Mice with Inactivation of Aryl Hydrocarbon Receptor-Interacting Protein ( Aip ) Display Complete Penetrance of Pituitary Adenomas with Aberrant ARNT Expression

Mutations in the aryl hydrocarbon receptor-interacting protein ( AIP ) gene have been shown to predispose to pituitary adenoma predisposition, a condition characterized by growth hormone (GH)-secreting pituitary tumors. To study AIP -mediated tumorigenesis, we generated an Aip mouse model. Heterozygous mice developed normally but were prone to pituitary adenomas, in particular to those secreting GH. A complete loss of AIP was detected in these lesions, and full penetrance was reached at the age of 15 months. No excess of any other tumor type was found. Ki-67 analysis indicated that Aip -deficient tumors have higher proliferation rates compared with Aip -proficient tumors, suggesting a more aggressive disease.

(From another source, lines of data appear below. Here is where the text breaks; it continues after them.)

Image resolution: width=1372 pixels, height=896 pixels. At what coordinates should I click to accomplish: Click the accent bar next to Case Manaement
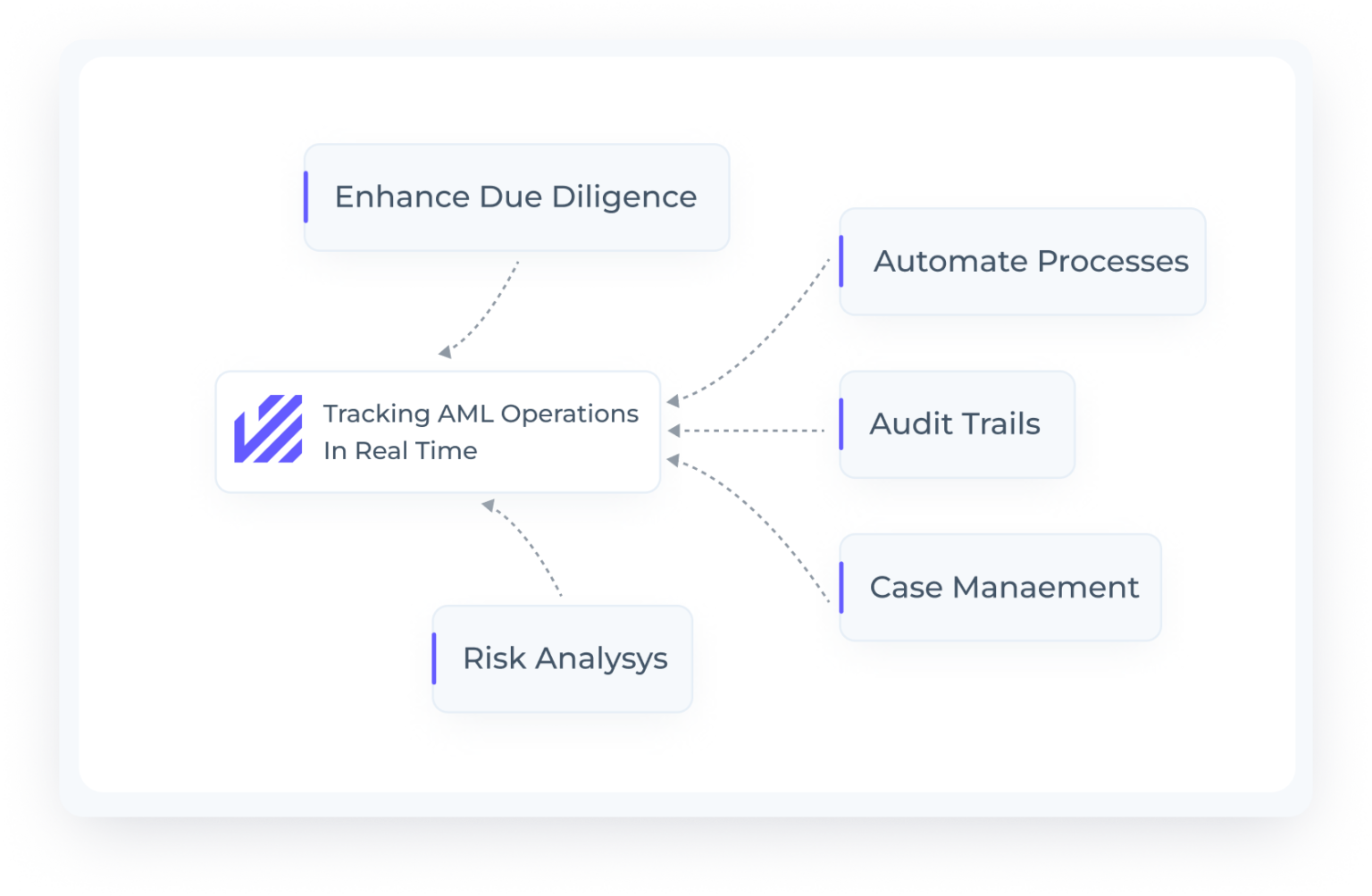click(x=841, y=587)
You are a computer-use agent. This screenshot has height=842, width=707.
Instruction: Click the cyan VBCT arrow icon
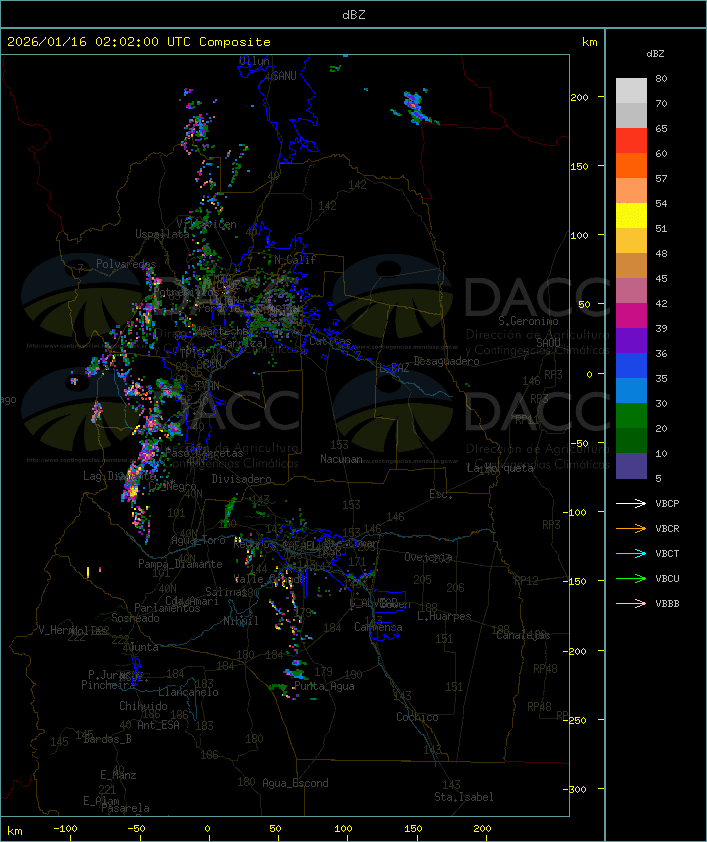pos(631,553)
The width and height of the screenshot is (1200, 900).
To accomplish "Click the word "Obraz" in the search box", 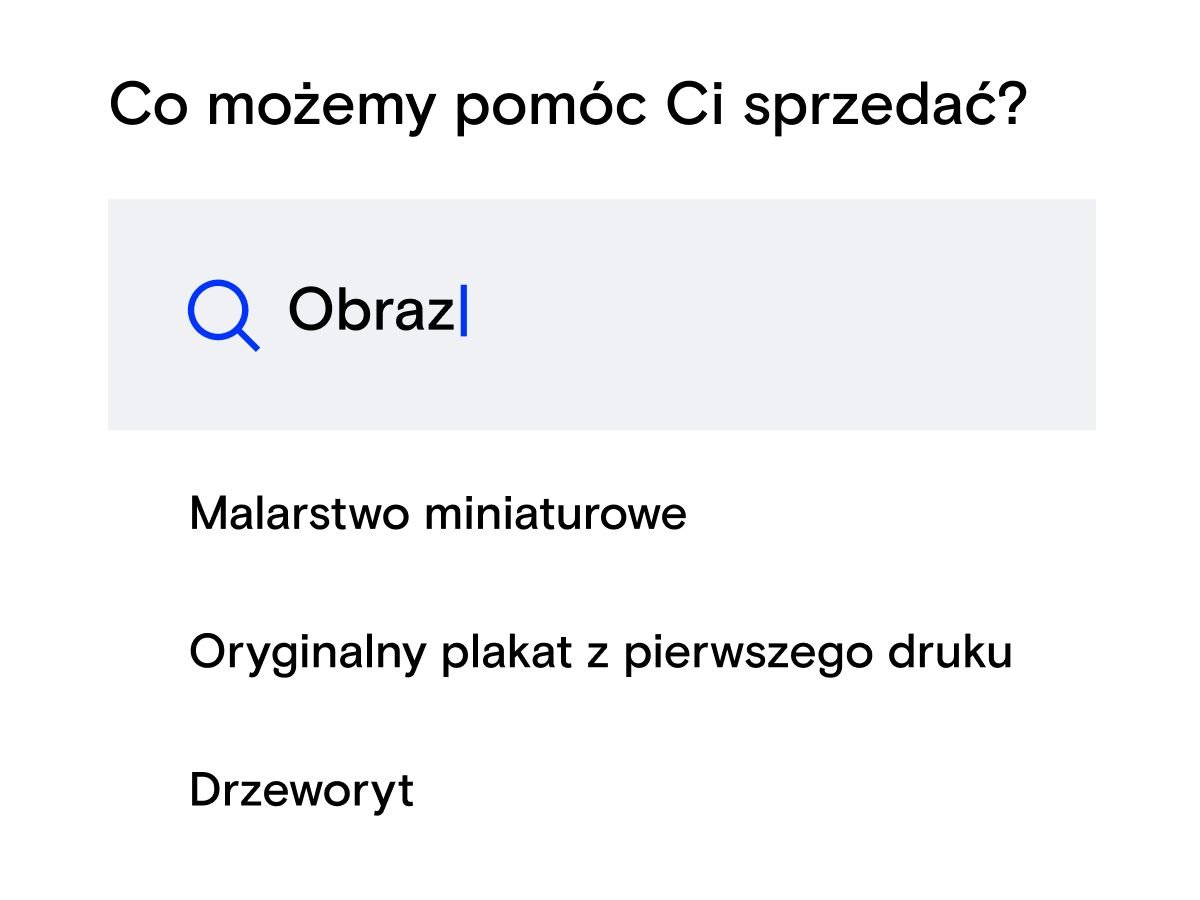I will (370, 311).
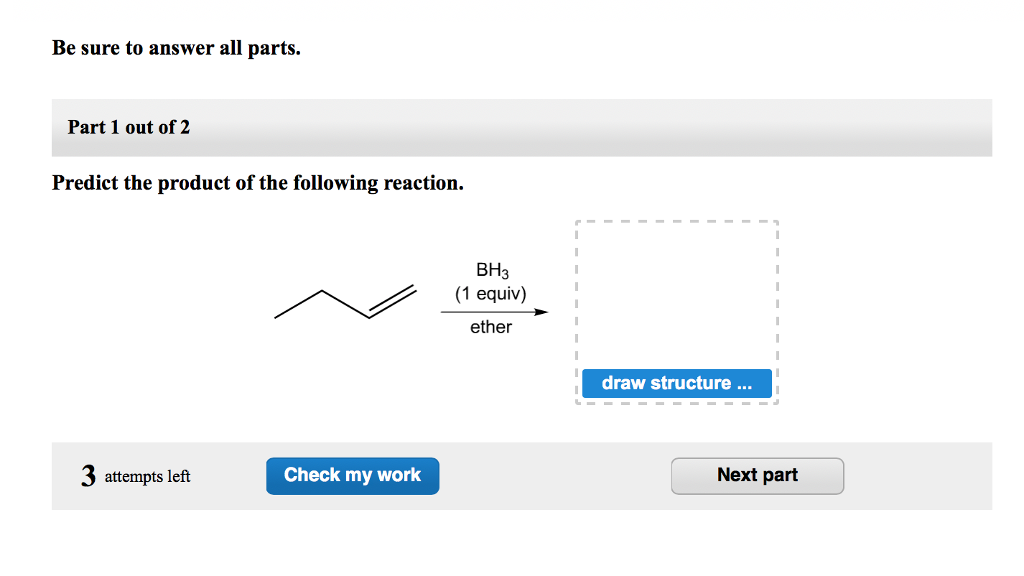
Task: Open draw structure to sketch the product
Action: click(x=676, y=383)
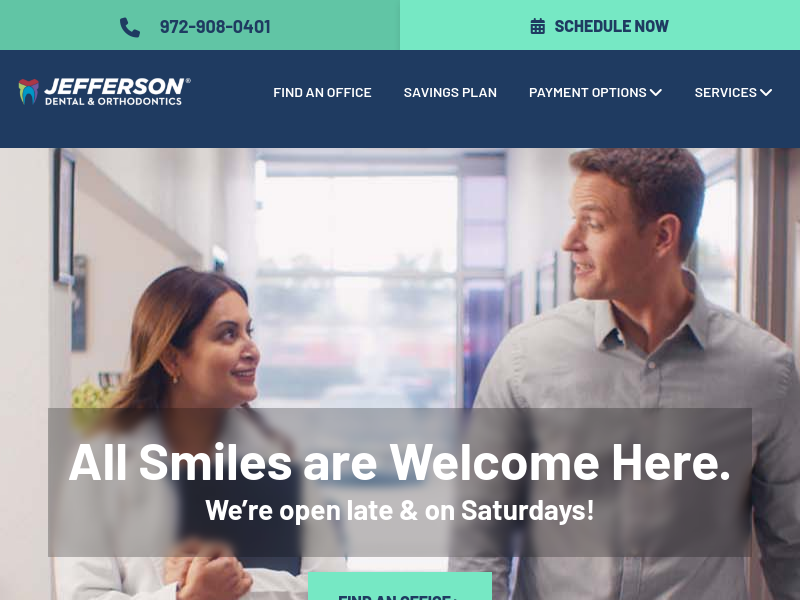Expand the Payment Options chevron arrow
Image resolution: width=800 pixels, height=600 pixels.
tap(656, 92)
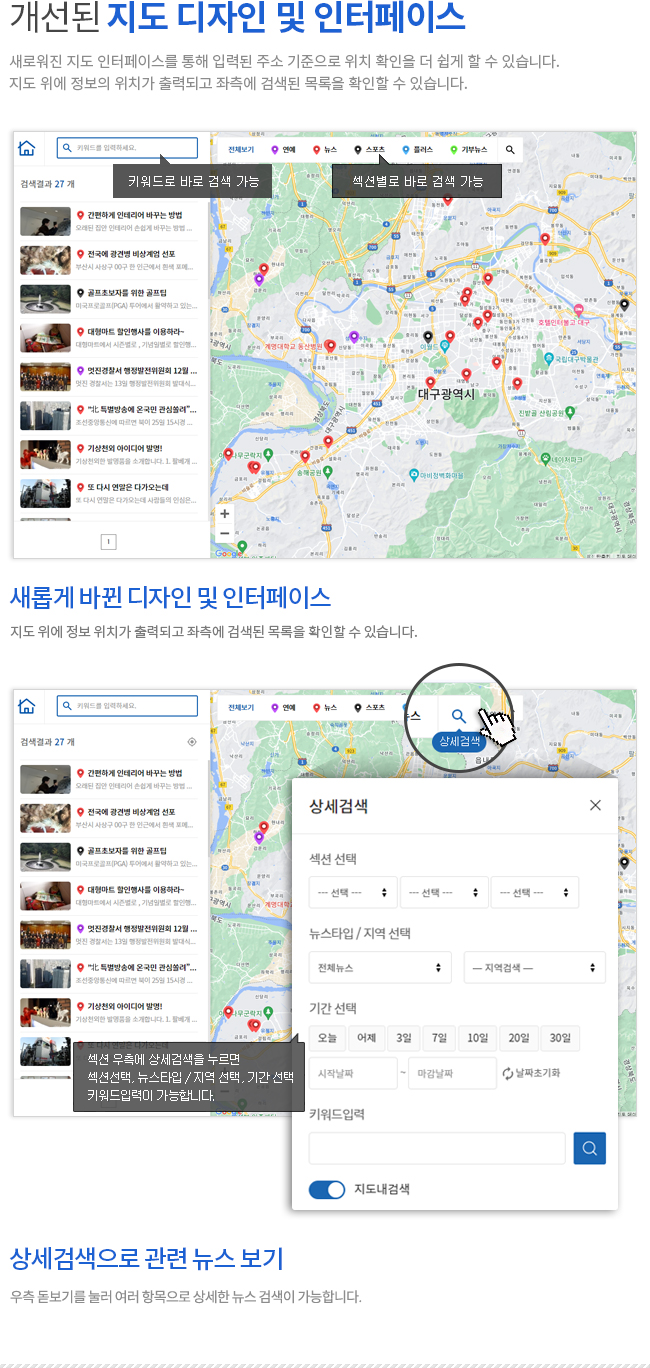Click the locate-me crosshair icon beside 검색결과
The image size is (650, 1368).
[192, 742]
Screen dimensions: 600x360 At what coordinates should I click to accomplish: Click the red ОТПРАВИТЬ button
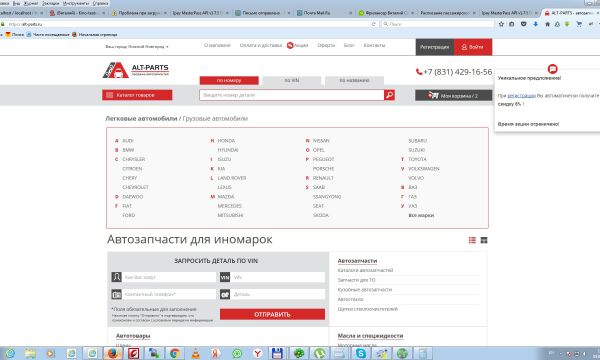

Similar to human AIP -deficient pituitary adenomas, immunohistochemical studies showed that expression of aryl hydrocarbon receptor nuclear translocator 1 or 2 (ARNT or ARNT2) protein was lost in the mouse tumors, suggesting that mechanisms of AIP -related tumorigenesis involve aberrant ARNT function. The Aip+/− mouse appears to be an excellent model for the respective human disease phenotype. This model constitutes a tool to further study AIP -associated pituitary tumorigenesis and may be potentially valuable in efforts to develop therapeutic strategies to treat pituitary adenomas.